#### [Data for this task]
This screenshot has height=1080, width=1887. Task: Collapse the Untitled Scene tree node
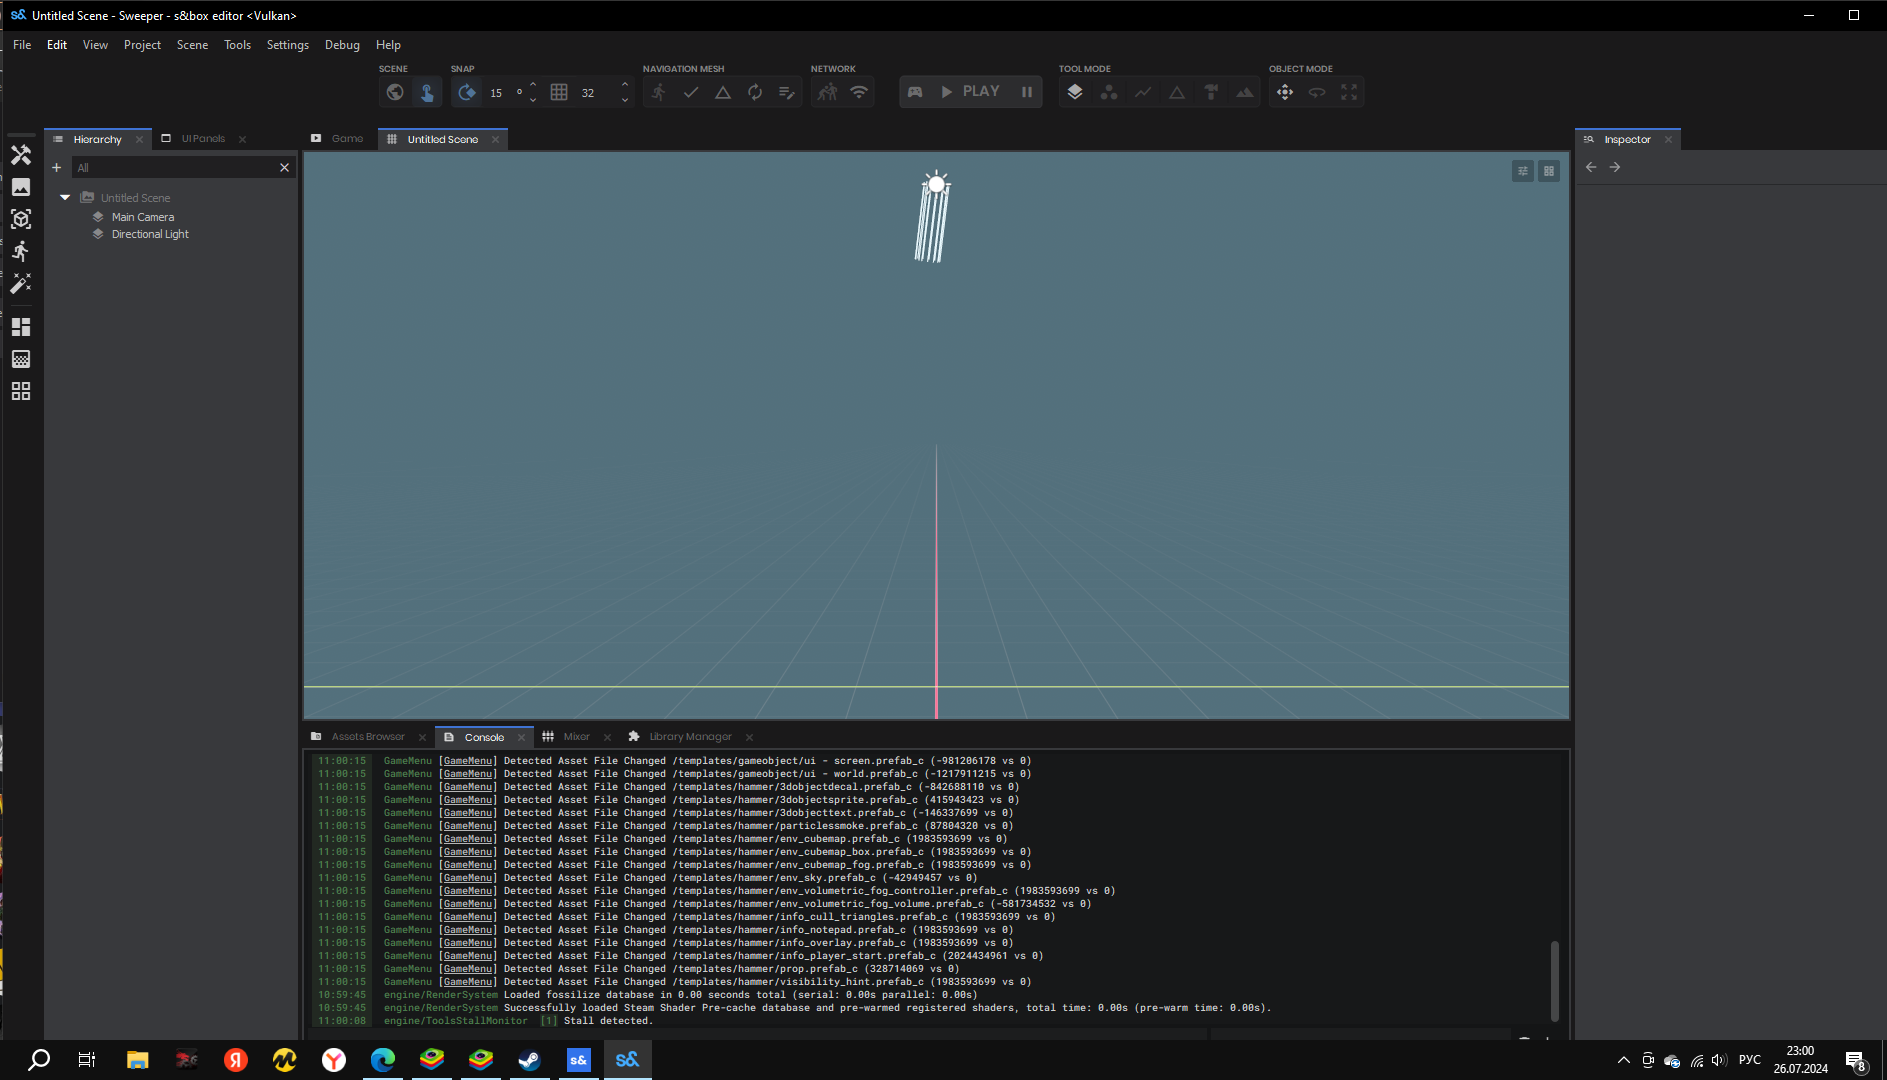coord(65,198)
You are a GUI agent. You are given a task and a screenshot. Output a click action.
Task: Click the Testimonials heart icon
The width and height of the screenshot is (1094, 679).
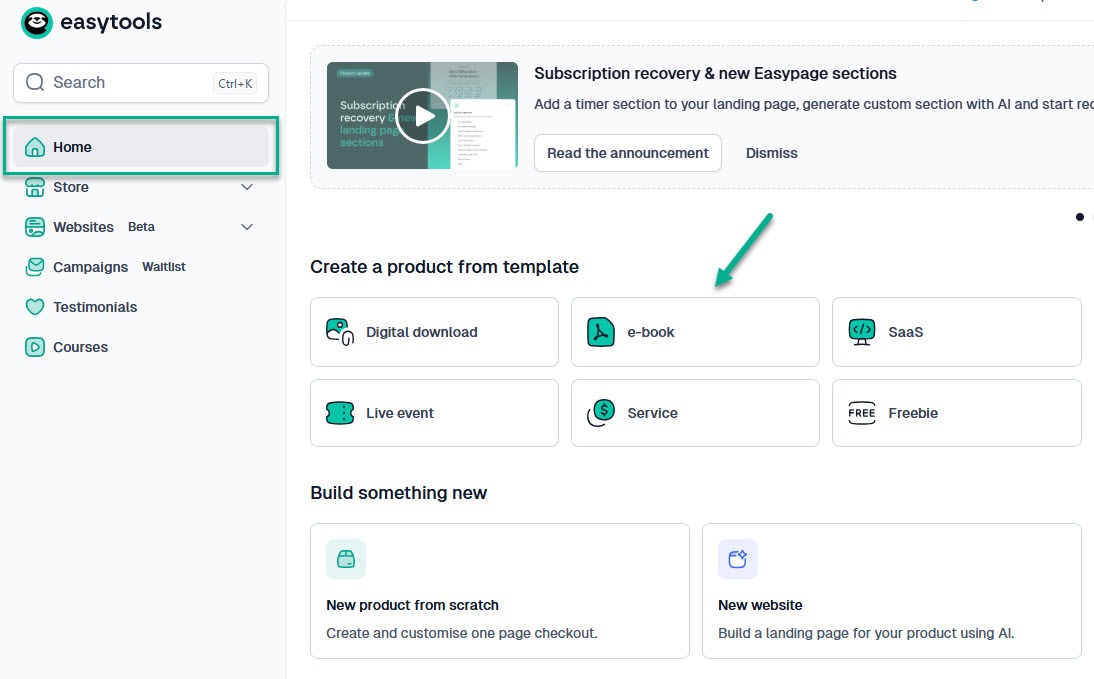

#### [Problem statement]
Would you print all the entries again exactly, minus any pictures?

#### [Solution below]
This screenshot has height=1080, width=1887. Task: Collapse the Untitled Scene tree node
coord(65,198)
You are a GUI agent. You are given a task and a screenshot. Output a click action.
Task: Click the Testimonials heart icon
The width and height of the screenshot is (1094, 679).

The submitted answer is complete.